47th Mayor of Lorain, Ohio
- In office January 2000 – August 1, 2007
- Preceded by: Joseph Koziura
- Succeeded by: John Romoser

= Craig Foltin =

L. Craig Foltin is a Republican politician who served as mayor of Lorain, Ohio from 2000 to 2007. At the age of 32, Foltin upset incumbent Joseph Koziura 51.5% to 48.5% in 1999 to win the mayoral seat in the City of Lorain, where Democrats outnumber Republicans five to one. He again won against Koziura in 2003 and won by a 55%–45% margin.

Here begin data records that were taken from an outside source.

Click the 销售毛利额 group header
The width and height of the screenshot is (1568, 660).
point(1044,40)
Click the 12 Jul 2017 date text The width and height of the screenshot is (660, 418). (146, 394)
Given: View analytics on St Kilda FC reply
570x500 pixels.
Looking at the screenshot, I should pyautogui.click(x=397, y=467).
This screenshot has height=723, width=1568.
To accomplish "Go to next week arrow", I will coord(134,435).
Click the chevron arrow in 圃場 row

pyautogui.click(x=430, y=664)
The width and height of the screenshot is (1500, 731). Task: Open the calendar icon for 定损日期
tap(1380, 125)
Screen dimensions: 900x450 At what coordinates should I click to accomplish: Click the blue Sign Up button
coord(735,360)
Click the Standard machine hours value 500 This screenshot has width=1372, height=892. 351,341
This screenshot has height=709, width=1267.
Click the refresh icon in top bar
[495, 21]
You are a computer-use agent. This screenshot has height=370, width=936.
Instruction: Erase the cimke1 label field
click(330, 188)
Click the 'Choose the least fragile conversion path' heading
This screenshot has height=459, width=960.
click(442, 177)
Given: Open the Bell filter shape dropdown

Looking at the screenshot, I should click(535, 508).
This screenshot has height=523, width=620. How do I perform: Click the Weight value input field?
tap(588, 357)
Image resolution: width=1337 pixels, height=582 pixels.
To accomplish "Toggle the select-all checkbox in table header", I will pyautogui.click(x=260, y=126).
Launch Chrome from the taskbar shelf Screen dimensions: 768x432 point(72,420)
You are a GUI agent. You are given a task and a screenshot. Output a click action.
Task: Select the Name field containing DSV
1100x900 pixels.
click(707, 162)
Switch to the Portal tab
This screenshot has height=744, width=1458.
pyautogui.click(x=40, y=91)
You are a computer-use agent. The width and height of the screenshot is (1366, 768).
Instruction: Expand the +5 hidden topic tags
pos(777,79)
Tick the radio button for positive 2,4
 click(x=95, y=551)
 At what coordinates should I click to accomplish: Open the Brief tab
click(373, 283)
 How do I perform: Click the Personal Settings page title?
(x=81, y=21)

Foltin was endorsed several times by The Plain Dealer and The Morning Journal. Foltin has been featured in Cleveland Magazine, Inside Business, Crain's Cleveland Business and was a frequent guest of several Cleveland market morning and afternoon drive radio shows. He appeared on the major TV news broadcasts and was featured on several documentary shows on WVIZ.

==Education==

- Doctor of Business Administration, June 1996, Major in Accounting, Minor in Information Systems, Cleveland State University, Cleveland, Ohio
- Master of Business Administration, June 1991, Area of Concentration: Finance, Cleveland State University
- Bachelor of Science in Accounting, June 1989, Ohio State University, Columbus, Ohio
- Lorain High School, Lorain, Ohio, June 1985

==2006 congressional campaign==

Craig Foltin ran for the against trial lawyer Betty Sutton. Although the 13th was one of the most Democratic districts in Ohio, the Republicans had high hopes for Foltin since he was the Republican mayor of a heavily Democratic city. However, Foltin could not overcome the strong anti-Republican mood in the district or the presence of the district's incumbent congressman, Sherrod Brown, atop the ballot as the Democratic candidate for Senate. He was defeated, gaining only 39 percent of the vote. In May 2007, Foltin announced his resignation as mayor of Lorain effective August 1, 2007 to take the Executive Vice-President of Finance position at Cuyahoga Community College in Cleveland, Ohio.